Member of the Senate
- Incumbent
- Assumed office 13 October 2022
- Constituency: Piedmont – P02

Member of the Chamber of Deputies
- In office 23 March 2018 – 12 October 2022
- Constituency: Piedmont 1 – U02

Personal details
- Born: 16 August 1967 (age 59)
- Party: Forza Italia

= Roberto Rosso =

Italian politician (born 1967)

Roberto Rosso (born 16 August 1967) is an Italian politician serving as a member of the Senate since 2022. From 2018 to 2022, he was a member of the Chamber of Deputies.

==Biography==
In 1995, he served as a member of the Piedmont Regional Council on the Lega Nord ticket, serving as the party’s group leader from 1996 to 1999, when he left the Northern League to join the mixed group.

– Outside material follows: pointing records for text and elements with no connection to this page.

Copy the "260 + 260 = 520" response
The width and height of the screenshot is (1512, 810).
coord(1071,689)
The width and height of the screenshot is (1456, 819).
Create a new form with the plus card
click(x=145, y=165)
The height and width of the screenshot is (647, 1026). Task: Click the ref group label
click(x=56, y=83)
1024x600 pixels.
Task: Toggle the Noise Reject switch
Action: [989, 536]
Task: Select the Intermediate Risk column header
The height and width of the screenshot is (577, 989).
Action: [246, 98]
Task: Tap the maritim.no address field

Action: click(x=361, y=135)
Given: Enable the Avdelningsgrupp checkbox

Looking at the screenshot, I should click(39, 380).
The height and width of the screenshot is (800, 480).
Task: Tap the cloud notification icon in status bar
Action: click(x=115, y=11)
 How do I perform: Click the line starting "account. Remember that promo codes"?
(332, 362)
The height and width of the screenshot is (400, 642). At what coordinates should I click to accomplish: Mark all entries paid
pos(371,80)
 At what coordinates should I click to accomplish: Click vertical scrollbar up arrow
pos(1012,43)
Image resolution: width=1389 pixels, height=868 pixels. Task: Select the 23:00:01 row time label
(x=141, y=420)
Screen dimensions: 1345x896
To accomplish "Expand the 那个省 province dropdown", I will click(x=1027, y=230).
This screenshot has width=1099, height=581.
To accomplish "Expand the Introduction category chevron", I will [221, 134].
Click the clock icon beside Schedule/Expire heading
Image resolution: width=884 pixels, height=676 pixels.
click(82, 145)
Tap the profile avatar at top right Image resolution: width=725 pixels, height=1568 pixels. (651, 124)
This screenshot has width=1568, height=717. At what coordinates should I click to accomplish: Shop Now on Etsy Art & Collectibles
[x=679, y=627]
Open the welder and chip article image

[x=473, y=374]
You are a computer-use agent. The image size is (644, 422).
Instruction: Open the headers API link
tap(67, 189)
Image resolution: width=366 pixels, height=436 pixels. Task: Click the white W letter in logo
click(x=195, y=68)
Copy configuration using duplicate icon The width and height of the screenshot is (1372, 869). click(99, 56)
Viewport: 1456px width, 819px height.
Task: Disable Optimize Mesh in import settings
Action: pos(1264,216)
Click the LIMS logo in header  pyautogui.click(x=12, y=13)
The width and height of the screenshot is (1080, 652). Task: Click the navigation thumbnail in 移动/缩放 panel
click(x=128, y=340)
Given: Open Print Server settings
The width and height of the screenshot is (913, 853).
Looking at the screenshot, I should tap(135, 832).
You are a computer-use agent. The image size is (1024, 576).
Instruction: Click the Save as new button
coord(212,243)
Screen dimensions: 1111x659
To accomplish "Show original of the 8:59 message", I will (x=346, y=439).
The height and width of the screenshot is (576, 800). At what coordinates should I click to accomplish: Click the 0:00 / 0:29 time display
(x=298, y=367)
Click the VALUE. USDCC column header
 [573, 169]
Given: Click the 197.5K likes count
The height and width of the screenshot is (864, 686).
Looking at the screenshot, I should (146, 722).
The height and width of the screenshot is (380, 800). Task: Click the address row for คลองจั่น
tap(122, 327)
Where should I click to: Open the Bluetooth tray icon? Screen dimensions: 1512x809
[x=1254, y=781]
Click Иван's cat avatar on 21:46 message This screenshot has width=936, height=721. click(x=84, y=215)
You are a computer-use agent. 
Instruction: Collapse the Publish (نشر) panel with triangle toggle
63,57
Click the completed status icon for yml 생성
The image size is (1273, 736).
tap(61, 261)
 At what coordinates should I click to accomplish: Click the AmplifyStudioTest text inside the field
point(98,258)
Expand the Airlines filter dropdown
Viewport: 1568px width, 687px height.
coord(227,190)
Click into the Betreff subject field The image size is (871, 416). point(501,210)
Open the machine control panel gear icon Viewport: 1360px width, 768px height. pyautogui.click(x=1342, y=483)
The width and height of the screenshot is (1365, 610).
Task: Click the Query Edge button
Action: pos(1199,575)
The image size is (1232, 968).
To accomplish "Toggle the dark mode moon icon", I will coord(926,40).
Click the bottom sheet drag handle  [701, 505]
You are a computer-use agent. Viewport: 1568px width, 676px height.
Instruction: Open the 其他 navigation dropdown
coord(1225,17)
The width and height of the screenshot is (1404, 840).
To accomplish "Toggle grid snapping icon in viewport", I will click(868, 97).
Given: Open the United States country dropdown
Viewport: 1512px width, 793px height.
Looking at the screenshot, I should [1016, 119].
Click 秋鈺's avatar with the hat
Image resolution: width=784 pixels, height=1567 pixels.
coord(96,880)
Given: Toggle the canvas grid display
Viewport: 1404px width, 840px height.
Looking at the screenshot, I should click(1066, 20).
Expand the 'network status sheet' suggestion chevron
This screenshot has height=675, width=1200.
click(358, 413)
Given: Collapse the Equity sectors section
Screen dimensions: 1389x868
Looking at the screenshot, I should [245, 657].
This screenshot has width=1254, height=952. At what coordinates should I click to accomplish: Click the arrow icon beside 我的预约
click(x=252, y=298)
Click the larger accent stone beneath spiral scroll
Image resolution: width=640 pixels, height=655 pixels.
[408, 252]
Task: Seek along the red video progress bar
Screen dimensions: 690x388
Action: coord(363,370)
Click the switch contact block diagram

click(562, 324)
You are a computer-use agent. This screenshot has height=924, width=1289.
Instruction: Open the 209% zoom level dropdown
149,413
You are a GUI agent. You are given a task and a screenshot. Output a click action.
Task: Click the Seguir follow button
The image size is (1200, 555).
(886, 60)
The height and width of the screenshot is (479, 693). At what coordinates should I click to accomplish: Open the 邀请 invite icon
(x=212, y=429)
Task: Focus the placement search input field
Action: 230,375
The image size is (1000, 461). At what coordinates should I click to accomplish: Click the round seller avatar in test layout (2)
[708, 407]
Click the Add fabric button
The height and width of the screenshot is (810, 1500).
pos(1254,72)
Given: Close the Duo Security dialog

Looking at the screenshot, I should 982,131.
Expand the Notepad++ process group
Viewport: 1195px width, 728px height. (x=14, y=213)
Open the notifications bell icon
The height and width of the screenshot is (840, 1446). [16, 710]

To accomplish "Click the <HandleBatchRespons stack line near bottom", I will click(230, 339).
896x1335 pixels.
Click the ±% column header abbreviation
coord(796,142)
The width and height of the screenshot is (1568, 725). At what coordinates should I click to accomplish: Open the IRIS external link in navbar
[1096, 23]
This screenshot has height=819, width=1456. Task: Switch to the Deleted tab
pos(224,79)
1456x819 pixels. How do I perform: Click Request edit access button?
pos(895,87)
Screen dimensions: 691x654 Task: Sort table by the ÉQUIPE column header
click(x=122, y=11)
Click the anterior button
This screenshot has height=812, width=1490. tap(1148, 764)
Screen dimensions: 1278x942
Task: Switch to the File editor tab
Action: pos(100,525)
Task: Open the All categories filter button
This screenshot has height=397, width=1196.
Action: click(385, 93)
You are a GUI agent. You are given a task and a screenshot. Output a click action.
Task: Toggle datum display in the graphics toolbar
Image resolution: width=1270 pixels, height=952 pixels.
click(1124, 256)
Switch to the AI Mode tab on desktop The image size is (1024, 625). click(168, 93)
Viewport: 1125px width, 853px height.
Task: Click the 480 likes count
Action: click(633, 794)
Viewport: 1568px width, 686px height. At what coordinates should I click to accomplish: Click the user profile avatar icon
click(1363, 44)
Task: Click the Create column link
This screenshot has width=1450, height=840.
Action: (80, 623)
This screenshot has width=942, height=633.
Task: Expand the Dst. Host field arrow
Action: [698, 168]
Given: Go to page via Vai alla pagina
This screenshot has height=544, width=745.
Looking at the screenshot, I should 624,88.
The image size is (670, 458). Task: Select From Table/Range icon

He remained a regional council member until 2000. A journalist, he served as vice president of Corecom Piedmont from 2006 to 2011.

In the 2018 general election, he was elected to the Chamber of Deputies as a member of Forza Italia. He has been a member of the Ninth Committee on Transportation, Postal Services, and Telecommunications since 2018. Since March 30, 2021, he has served as Vice Chair of the Forza Italia Caucus in the Chamber of Deputies.